Segment Start: Data to examine

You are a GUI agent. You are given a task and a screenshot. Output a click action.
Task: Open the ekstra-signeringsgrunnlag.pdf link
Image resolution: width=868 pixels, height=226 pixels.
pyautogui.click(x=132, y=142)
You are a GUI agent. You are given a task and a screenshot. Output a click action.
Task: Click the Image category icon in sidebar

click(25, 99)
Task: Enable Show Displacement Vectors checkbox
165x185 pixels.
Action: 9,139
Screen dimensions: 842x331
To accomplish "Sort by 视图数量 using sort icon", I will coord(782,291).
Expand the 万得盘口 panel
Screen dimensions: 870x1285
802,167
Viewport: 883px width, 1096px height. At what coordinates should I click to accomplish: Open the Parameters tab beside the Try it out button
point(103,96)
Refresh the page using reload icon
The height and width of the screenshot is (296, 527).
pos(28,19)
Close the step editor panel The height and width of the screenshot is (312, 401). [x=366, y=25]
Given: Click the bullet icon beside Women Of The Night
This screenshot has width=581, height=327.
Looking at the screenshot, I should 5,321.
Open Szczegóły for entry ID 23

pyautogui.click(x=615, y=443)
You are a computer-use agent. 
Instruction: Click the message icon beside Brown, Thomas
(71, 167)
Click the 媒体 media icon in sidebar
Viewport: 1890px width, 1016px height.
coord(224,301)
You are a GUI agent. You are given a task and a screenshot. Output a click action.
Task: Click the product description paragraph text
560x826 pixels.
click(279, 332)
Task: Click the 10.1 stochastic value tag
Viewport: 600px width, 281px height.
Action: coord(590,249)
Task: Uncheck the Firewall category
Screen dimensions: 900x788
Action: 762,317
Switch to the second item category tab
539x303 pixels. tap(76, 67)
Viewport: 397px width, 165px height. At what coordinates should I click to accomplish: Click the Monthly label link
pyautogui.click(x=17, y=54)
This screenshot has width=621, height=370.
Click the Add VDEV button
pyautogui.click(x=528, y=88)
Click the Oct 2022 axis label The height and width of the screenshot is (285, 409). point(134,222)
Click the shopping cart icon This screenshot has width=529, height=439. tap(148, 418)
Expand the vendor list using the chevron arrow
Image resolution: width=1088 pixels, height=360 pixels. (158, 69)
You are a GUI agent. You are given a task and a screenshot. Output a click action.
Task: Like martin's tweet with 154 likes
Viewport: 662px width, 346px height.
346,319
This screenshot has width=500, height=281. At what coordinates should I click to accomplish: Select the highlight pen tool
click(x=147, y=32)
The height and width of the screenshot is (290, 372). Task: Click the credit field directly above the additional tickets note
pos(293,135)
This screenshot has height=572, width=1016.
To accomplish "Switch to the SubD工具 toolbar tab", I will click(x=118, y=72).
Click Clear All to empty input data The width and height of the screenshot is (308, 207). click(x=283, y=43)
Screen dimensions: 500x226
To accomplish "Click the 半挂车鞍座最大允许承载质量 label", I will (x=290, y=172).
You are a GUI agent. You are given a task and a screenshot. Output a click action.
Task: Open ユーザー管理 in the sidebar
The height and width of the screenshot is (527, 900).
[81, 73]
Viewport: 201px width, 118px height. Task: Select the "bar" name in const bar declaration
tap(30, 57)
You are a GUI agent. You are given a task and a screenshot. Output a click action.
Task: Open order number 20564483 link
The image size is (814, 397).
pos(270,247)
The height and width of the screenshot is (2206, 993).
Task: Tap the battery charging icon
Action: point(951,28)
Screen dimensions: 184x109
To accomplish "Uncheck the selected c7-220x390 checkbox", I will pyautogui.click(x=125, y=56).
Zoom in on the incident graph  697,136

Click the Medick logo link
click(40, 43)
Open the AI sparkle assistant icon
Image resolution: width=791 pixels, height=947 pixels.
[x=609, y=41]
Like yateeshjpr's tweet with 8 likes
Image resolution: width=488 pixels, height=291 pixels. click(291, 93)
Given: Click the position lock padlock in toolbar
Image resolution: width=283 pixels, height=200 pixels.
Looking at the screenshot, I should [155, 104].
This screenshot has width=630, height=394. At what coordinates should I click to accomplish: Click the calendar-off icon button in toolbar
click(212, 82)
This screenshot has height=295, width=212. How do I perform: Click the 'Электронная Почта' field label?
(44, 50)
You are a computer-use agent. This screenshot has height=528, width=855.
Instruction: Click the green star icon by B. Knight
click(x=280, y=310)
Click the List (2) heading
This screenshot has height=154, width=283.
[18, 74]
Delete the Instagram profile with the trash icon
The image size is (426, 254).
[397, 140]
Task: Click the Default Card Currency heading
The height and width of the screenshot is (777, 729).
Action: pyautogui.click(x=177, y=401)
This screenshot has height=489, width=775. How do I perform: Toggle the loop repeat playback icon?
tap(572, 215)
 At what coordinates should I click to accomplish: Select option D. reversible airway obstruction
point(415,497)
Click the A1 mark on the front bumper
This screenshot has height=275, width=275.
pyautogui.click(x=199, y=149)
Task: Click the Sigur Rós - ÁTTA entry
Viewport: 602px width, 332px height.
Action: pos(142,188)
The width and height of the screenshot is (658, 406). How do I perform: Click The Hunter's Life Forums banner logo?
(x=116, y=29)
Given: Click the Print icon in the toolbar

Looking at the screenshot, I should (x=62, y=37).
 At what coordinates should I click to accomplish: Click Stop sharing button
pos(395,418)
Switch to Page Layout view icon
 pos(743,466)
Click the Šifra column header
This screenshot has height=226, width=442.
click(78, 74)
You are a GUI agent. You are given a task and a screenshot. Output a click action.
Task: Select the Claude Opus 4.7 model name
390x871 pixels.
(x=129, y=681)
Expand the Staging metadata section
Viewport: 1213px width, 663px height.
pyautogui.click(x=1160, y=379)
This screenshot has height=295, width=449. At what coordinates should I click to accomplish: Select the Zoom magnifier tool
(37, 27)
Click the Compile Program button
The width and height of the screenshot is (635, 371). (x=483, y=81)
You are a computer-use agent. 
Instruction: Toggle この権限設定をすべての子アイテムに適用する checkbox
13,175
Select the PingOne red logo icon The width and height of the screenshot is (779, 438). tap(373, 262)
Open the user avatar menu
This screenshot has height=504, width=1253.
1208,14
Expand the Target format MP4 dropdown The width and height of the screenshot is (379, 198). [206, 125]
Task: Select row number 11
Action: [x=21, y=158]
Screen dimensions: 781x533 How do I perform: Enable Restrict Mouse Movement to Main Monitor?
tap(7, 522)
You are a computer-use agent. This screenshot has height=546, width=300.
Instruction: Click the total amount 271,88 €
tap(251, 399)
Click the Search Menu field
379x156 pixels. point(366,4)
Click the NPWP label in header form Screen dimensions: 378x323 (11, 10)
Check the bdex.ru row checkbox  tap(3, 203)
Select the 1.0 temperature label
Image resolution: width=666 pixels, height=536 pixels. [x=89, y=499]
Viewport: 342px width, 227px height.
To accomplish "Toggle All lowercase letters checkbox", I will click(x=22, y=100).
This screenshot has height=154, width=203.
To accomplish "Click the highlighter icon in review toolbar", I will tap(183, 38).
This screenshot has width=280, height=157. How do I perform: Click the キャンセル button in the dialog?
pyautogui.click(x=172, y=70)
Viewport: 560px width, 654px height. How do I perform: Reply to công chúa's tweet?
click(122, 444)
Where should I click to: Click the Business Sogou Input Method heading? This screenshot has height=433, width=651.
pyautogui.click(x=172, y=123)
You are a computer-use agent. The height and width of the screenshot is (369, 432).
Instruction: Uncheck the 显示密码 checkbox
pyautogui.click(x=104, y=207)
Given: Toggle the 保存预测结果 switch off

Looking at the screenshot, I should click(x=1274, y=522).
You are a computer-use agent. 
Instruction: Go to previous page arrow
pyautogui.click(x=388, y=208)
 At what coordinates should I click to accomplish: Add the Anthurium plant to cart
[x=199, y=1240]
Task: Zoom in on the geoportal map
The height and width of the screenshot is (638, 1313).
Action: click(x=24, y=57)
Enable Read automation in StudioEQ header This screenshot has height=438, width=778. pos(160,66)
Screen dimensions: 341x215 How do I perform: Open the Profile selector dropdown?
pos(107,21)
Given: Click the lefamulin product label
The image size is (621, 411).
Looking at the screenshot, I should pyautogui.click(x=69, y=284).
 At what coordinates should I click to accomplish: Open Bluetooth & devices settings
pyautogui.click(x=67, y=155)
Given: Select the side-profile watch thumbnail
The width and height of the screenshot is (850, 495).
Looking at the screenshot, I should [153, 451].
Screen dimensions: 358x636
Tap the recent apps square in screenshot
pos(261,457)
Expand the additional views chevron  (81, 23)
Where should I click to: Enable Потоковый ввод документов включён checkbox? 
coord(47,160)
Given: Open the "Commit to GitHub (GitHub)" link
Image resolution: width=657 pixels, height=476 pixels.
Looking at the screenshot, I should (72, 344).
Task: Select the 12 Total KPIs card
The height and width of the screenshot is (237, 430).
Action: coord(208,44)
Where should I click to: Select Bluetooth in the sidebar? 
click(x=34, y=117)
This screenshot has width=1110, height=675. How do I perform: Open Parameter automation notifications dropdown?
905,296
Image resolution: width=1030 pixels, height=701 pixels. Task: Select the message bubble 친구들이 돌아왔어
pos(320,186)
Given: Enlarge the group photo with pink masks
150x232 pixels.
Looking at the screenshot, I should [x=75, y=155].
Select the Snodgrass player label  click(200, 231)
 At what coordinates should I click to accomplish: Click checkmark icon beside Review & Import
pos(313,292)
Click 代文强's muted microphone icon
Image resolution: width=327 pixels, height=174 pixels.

Segment End: Data to examine

The lines to copy are those above that contain "panel".

Expand the 万得盘口 panel
Close the step editor panel The height and width of the screenshot is (312, 401). [x=366, y=25]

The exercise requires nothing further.